En 2025, le secteur bancaire et financier de l’UMOA a évolué dans un environnement macroéconomique dynamique, caractérisé par une croissance du produit intérieur brut (PIB) réel de 6,6% contre 6,1% en 2024, selon un rapport.
A la fin décembre 2025, l’écosystème des établissements supervisés par la Commission Bancaire de l’Union Monétaire Ouest Africaine (UMOA) comprenait 493 entités, selon le rapport 2025 de la Commission Bancaire de l’Union Monétaire Ouest Africaine (UMOA).
Dans le détail, ce sont 161 établissements de crédit, 21 compagnies financières, 293 institutions de microfinance (IMF) de grande taille et 18 établissements de monnaie électronique (EME).
À cette date, l’UMOA comptait 39 établissements bancaires d’importance systémique (EBIS), soit trente-trois (33) à caractère national et sept (7) régionaux. Un établissement cumule les statuts d’EBIS régional et national.
Selon le rapport, en 2025, le secteur bancaire et financier de l’UMOA a évolué dans un environnement macroéconomique dynamique, caractérisé par une croissance du produit intérieur brut (PIB) réel de 6,6% contre 6,1% en 2024. Le taux d’inflation est ressorti nul, après celui de 3,5% en 2024. Dans ce contexte, les indicateurs d’activité du secteur sont demeurés globalement bien orientés en 2025.
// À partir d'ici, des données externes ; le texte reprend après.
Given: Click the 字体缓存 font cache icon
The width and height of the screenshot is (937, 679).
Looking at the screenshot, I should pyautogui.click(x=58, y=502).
En effet, le total de bilan des établissements de crédit s’est établi à 82 298,8 milliards, en hausse de 14,1%. Leurs emplois se sont chiffrés à 70 115,9 milliards, soit une croissance de 10,4% sur la période.
Les crédits à la clientèle ont augmenté de 5,5% sur l’année, pour atteindre 38 731,6 milliards. La qualité du portefeuille s’est légèrement améliorée, avec un taux brut de dégradation de 9,1%, contre 9,3% en 2024.
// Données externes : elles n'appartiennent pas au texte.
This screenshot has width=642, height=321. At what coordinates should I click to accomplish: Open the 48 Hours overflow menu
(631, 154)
Ainsi, les ressources bancaires s’élèvent à 67459,9 milliards, en progression de 16,5%. Elles sont majoritairement constituées de dépôts (83,3%), en croissance annuelle de 16,0%.
Durant la même période, le Produit Net Bancaire (PNB) s’est accru de 8,0%, pour atteindre 3 860,2 milliards. Ainsi, le secteur demeure rentable, avec un résultat net de 1 252,1 milliards, soit 25,5% de plus qu’en 2024. La solvabilité des établissements de crédit s’est également renforcée, avec un ratio ressortant à 15,6% en moyenne, contre 14,7% en 2024, pour une norme minimale de 11,5%.
Les trente-trois (33) EBIS nationaux concentrent 46,7% des actifs du système bancaire de l’UMOA. Ils affichent un taux brut de dégradation du portefeuille de crédit de 7,1% et un ratio de solvabilité de 15,4%.